> [SOURCE DATA]
-*-

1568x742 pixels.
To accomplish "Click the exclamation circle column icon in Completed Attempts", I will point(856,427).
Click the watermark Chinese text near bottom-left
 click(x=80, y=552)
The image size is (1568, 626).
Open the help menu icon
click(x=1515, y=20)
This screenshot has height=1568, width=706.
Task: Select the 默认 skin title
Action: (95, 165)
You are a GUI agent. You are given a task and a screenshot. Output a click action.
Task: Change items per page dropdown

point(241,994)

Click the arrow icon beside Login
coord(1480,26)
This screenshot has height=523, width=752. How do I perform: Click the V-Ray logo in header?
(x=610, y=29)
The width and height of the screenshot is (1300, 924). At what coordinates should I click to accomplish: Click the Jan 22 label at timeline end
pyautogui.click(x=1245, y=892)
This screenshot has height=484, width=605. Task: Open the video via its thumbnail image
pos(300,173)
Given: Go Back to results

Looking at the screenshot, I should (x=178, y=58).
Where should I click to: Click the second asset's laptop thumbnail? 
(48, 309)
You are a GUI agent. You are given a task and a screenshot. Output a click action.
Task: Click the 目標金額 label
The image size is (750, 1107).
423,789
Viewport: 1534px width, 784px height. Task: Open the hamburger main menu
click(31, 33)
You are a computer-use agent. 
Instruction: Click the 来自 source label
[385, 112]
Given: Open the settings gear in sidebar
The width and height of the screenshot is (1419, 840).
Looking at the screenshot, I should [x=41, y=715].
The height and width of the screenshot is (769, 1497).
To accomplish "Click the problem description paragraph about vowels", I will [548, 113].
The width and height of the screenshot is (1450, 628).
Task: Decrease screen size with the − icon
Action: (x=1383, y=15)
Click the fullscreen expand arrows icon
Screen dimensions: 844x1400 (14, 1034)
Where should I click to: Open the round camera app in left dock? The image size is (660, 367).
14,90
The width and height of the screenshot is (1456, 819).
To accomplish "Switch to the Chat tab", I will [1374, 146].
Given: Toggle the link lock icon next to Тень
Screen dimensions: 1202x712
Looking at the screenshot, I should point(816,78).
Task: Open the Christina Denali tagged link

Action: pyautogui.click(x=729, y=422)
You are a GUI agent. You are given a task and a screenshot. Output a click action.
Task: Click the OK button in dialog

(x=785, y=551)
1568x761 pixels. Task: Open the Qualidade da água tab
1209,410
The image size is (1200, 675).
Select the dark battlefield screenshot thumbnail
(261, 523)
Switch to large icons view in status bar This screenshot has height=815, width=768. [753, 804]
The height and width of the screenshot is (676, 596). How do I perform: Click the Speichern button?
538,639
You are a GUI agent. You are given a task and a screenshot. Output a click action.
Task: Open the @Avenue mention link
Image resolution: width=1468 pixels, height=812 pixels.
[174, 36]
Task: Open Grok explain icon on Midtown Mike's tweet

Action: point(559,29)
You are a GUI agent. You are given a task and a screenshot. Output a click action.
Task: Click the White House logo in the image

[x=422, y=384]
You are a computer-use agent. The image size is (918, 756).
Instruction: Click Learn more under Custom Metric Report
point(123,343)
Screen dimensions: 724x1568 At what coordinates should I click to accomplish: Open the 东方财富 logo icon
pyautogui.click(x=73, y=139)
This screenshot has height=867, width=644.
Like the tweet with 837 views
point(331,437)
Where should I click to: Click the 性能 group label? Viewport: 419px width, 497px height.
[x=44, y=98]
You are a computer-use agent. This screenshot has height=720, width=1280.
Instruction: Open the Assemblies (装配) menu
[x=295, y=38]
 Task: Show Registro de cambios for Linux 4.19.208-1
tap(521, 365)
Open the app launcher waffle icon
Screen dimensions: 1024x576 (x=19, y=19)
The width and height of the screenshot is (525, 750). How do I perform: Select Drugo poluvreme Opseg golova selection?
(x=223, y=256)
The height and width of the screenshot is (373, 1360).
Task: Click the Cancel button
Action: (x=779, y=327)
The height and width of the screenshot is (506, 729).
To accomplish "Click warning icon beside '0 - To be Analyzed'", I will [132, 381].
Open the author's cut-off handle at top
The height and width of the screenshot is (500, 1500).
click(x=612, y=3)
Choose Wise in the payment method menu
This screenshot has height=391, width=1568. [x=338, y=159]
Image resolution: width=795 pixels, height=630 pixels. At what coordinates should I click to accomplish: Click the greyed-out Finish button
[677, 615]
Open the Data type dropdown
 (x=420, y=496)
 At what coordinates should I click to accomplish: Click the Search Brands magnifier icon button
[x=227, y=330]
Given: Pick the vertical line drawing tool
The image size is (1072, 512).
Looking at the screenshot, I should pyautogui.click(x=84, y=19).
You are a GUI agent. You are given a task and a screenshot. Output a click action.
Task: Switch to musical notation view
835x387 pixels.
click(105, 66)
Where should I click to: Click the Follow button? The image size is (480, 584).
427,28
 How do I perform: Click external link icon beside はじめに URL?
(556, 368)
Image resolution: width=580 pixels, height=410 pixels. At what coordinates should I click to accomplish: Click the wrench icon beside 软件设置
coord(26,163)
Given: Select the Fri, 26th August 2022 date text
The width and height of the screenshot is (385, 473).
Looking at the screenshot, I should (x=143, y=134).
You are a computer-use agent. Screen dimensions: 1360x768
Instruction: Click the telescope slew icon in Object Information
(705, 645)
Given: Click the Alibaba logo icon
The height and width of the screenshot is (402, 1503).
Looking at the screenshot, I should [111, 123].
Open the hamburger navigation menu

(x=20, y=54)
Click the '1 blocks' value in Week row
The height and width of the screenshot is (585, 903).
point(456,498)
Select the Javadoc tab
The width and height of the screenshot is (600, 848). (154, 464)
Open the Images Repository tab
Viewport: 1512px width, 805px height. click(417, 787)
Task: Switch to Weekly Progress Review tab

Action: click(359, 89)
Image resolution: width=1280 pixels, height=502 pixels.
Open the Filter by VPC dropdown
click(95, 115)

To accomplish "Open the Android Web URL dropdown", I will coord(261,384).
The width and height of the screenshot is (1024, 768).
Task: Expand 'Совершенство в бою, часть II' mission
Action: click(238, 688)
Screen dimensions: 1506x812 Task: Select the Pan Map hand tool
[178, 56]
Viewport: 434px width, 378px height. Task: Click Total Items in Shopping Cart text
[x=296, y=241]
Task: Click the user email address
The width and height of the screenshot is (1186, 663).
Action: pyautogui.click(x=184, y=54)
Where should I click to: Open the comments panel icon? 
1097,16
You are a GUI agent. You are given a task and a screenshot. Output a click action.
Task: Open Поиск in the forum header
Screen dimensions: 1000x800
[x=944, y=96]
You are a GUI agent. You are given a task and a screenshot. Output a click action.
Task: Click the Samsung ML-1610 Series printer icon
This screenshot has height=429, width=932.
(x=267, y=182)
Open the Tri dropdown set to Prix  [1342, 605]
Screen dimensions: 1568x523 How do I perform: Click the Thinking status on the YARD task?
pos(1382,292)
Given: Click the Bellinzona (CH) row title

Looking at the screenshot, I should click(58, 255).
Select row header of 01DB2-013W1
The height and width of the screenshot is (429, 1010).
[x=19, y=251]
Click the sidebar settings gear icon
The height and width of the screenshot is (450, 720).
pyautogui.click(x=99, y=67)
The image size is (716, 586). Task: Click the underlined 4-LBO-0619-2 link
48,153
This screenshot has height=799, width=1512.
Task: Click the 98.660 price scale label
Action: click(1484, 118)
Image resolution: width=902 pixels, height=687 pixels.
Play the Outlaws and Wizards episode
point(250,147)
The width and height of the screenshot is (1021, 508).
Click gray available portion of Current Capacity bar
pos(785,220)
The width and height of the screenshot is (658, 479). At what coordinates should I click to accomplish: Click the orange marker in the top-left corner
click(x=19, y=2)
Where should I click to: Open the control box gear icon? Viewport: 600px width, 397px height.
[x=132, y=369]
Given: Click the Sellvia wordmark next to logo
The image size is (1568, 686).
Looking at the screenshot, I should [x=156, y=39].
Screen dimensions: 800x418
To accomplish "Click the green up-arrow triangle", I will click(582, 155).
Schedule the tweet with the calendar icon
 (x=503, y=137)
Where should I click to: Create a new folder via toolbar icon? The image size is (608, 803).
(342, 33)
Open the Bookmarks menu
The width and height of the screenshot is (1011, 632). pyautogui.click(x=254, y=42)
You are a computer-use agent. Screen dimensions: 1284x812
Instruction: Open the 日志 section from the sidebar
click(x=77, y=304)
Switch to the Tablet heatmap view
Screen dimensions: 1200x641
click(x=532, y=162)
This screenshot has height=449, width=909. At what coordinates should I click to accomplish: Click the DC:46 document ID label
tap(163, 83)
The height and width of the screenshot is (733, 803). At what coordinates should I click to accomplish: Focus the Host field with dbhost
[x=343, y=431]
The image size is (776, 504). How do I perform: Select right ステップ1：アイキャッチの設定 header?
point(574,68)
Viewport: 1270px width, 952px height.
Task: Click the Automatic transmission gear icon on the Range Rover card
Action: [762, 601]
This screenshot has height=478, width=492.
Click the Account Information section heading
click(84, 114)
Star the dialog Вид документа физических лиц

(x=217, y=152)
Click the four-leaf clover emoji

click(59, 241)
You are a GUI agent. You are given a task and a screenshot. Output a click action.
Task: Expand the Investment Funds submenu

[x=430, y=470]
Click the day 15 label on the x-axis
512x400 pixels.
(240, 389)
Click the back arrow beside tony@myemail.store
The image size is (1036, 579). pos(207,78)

-*-

> [WHAT YOU ARE ASKED TO DO] Lines in the data containing the string "next" are to be counted; give that number alone.

> [REPLY TO THE TASK] 2